While it's unlikely that a gooey gray-green “upside-down” world of “Stranger Things” hovers just beneath our own, the idea of parallel or multiple universes is one that has been explored by theoretical physicists for decades. Parallel, though slightly varied worlds have been a theme in theoretical physics, and while there is no evidence that supports their existence, many scientists have attempted to use these ideas to explain quantum mechanics, and natural phenomena like gravity.
“Stranger Things” seems to be taking cues from physicist Hugh Everett’s “many worlds” theory. This theory posits that whenever someone “measures”, or observes something in the universe, such as ordering a cheese pizza instead of pepperoni, two separate realities spring from that moment. This is further evidenced by the fact that the rag tag bunch of boys’ science teacher, Mr. Clarke, references Everett’s theory.
Unlike in “Stranger Things” these parallel universes are entirely separate, and cannot interact. So, no light-flickering monsters and whispers coming out of walls.
In a paper published in 2014, physicist Bill Poirier proposed a different version of this theory, called many interacting worlds theory. According to Poirier, these worlds can talk and interact with each other. Unlike Hawkins Indiana and it’s sinister twin “upside-down” world, our neighboring universes would be pretty similar to our own, and we’d be unable to travel between them. According to Poirier, universes would be layered one on another, with more similar worlds closer together, and more variant universes being farther away.

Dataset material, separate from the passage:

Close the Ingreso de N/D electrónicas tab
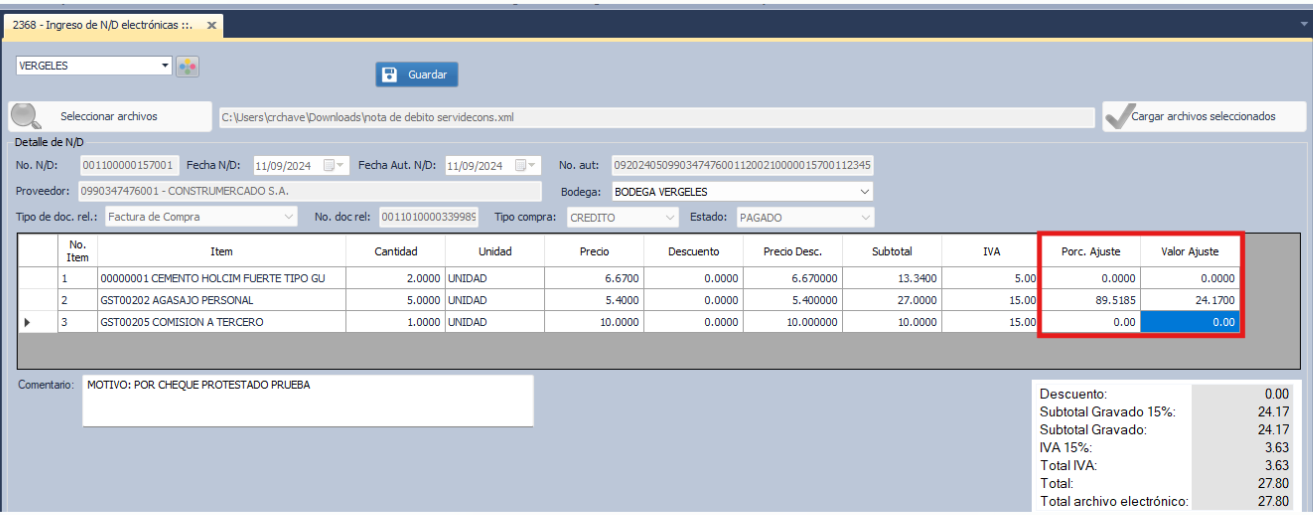Image resolution: width=1313 pixels, height=515 pixels. [211, 25]
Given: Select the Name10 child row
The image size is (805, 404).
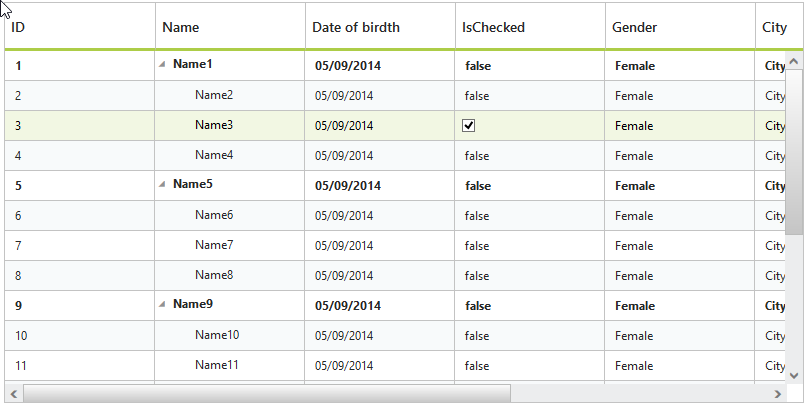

On the off chance you were able to travel to a neighboring universe, it would be pretty similar to our world, probably no demogorgans or weird, fleshy snow.
Unfortunately for fans of “Stranger Things” there is no evidence of any such parallel world, though theoretical physicists are still positing potential theories involving multiple, or parallel universes.
Fortunately, this lack of scientific evidence likely won’t derail the creation of a season 2.